Fresh factual findings would be required
Finally, I turn to the issue as to whether as the taxing officer hearing this application it is necessary that fresh factual findings be made.
Players’ position is that this is unnecessary and that the Court is bound by the findings made by Hargrave AJ and by the subsequent Full Court hearing and that I would simply be applying these pre-existing findings as a basis to disallow Clone’s Counsel fees.
Clone’s position on the other hand is that a raft of fresh findings of misconduct will need to be made, and it submits that Players had implicitly accepted this when they stated at para [20] of their primary submissions that no express findings of malpractice had been made by the 2016 Full Court respecting the cross-examinations of Mr Griffin and Mr McDermott because the Court had not been asked to do so.
Further, Clone pointed out, Players had also submitted in para [18] of their primary submissions that it was clear from Blue J’s judgment (with which Stanley J relevantly agreed) that he considered that both Mr Griffin’s and Mr McDermott’s cross-examinations had effectively “miscarried” and they had submitted in para [19] that Senior Counsel had mislead Vanstone J with his submissions which in effect expressly denied the existence of the hotel licence copy of the agreement to lease.
In my view giving effect to what Players seek would not merely apply what were asserted to be binding extant factual findings, but rather it would require express findings, made on the taxation, that such existing findings had a more expansive operation and effect. This would go beyond the scope of the evidence at trial. No such finding could now be made.
Clone further argued that it would be unsafe on the taxation, even as a matter of discretion, to bring to account the findings made by Hargrave AJ or the majority (Blue and Stanley JJ) of the Full Court in Clone Pty Ltd v Players Pty Ltd (in liq) [2016] SASCFC 134. This was because there was no clear and consistent set of reasons. Each of Hargrave AJ, Blue and Stanley JJ had reached their conclusions differently. Because these findings were found by the High Court at the conclusion of its reasons at [69], to be in furtherance of an incorrect legal test, Clone submitted, their whole foundation and basis was undermined, so placing any reliance on them would be unsafe and inappropriate.
☆ ☆ ☆ ☆ ☆
• WORK INSTRUCTIONS
a - In the passage on fresh factual findings, why did Clone argue that it would be unsafe on the taxation to rely on the findings of Hargrave AJ and the Full Court majority? Answer in one to three sentences.
b - Extend the passage on fresh factual findings, beginning after its final sentence.
The records that come after this passage are separate material with no connection to it.
☆ ☆ ☆ ☆ ☆
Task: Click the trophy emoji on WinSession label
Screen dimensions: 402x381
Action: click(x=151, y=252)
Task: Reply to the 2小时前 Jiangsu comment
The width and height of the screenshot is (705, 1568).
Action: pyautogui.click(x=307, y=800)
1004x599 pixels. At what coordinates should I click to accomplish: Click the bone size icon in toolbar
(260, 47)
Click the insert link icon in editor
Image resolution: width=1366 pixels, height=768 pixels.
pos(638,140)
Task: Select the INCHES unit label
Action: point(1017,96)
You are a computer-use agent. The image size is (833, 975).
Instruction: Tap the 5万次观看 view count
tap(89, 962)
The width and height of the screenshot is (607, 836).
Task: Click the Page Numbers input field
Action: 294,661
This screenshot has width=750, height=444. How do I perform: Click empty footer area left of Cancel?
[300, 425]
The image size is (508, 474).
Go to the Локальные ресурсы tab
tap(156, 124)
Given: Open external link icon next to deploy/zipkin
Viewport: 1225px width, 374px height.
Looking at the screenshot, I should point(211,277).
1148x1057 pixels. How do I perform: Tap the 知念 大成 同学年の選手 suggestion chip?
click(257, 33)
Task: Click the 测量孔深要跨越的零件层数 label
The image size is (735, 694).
☆ ☆ ☆ ☆ ☆
• RESPONSES
a - Clone argued that there was no clear and consistent set of reasons, because Hargrave AJ, Blue J and Stanley J each reached their conclusions differently. It also submitted that the High Court had found, at [69], that these findings furthered an incorrect legal test, which undermined their whole foundation and basis.

b -
Players on the other hand submitted that this was an utterly disingenuous argument, as the Judges below had applied the legal test which Clone had itself submitted that they should apply, and it was only when Clone had appealed to the High Court that it had changed its case as to the form of the correct legal test. None of this, Players submitted, undermined the applicability to the case of the findings made by Hargrave AJ and the 2016 Full Court, which remained undisturbed by the High Court. The High Court had held that the findings of serious malpractice were not sufficient to set aside a perfected judgment, because actual fraud was required for that purpose and serious malpractice was not enough.
Notwithstanding Players’ contentions, in my view there could well be a need for fresh findings to be made in the circumstances, even if this merely involved examining nuances of their Honours’ respective reasons.
This would be a wholly inappropriate exercise on the taxation.
For the above reasons, I dismiss Players’ application to disallow certain discrete items of Clone’s Counsel fees based on the “serious malpractice” issue.
I will hear submissions from the parties as to the costs of this aspect of the taxation.
Orders
1.I dismiss Players’ application to disallow certain discrete items of Clone’s Counsel fees based on the “serious malpractice” issue.
2.I will hear submissions from the parties as to the costs of this aspect of the taxation.